Things went from bad to worse when they failed to show for the first Barcelona test, arrived a couple of days later sans parts meaning any laps they did complete were sorely compromised, ‘sacked’ CTO Paddy Lowe then had to redesign several key elements of their FW42 to conform to FIA regulations.
And now, after qualifying last and second last for the Australian Grand Prix 1.3 seconds behind the next slowest qualifier – lightyears in F1 terms – Williams have announced that they have found a major flaw with their FW42.
After a 2018 plagued by ‘fundamental issues’ Williams hoped they’d overcome the problems with the FW41 that compromised their entire campaign and that in the FW42 they had a car that, while not immediately quick, was at least a platform on which they could progress towards the midfield.

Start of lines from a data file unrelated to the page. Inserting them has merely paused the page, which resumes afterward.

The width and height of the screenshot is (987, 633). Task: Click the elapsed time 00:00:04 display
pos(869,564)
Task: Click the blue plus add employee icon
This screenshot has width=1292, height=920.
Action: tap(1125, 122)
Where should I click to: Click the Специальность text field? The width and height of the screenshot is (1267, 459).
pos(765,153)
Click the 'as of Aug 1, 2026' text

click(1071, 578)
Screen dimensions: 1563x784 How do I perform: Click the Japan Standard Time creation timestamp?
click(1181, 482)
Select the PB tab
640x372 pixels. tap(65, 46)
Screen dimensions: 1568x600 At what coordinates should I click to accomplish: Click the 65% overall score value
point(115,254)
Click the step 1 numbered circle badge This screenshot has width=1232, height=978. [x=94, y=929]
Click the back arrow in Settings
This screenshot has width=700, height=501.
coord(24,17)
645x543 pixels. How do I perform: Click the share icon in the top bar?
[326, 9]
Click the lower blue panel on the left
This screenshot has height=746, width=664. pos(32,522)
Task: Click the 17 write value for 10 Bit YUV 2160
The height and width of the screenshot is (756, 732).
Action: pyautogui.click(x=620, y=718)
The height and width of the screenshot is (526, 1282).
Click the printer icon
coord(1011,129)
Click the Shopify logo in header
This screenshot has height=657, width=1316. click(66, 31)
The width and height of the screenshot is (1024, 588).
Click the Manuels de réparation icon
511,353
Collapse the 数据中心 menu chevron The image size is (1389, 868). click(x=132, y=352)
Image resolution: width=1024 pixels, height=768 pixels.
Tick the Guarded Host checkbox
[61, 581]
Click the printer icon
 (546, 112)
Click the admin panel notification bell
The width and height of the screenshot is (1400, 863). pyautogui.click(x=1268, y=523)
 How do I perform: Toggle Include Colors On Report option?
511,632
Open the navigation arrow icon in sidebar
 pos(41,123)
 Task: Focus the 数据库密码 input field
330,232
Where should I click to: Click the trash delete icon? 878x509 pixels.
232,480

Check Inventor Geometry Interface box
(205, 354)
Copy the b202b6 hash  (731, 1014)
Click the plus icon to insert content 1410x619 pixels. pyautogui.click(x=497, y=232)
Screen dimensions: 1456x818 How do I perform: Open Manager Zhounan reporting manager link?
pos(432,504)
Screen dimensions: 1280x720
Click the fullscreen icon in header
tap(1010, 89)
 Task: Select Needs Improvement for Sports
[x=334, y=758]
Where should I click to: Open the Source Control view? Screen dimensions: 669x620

But the latest announcement sees their current state more closely aligned to the Williams of 2018 than the bright future Paddy Lowe, Claire Williams et al painted prior to the start of the year.
“There is one fundamental problem which I don’t want to discuss publicly” said George Russell, the quicker of Williams’ two drivers in qualifying at Albert Park.
“We understand what that is, but it doesn’t mean we can wake up on Monday morning and rectify it”
“To change something so fundamental will take months of development, work in the simulator and designers working out how to do it.”
“Unfortunately we are looking at a number of races before we are going to be able to fight, and that is just where we are at the moment.”
So the steady but solid foundations Williams were waxing lyrical about prior to the start of the season seem to be as fragile as the ones upon which they tried and failed to build last year.
Paddy Lowe has obviously taken the bulk of the responsibility for the failings of the FW42, however, with the high profile comings and goings of the previous few seasons it would seem that in whatever guise it appears, Williams is currently unable to build a functioning Formula 1 car.
One wonders at what point someone at Williams is going to wrestle control of the spiralling fortunes of this once great team, or whether they will continue their current shambolic descent into complete oblivion.
For f*ck’s sake.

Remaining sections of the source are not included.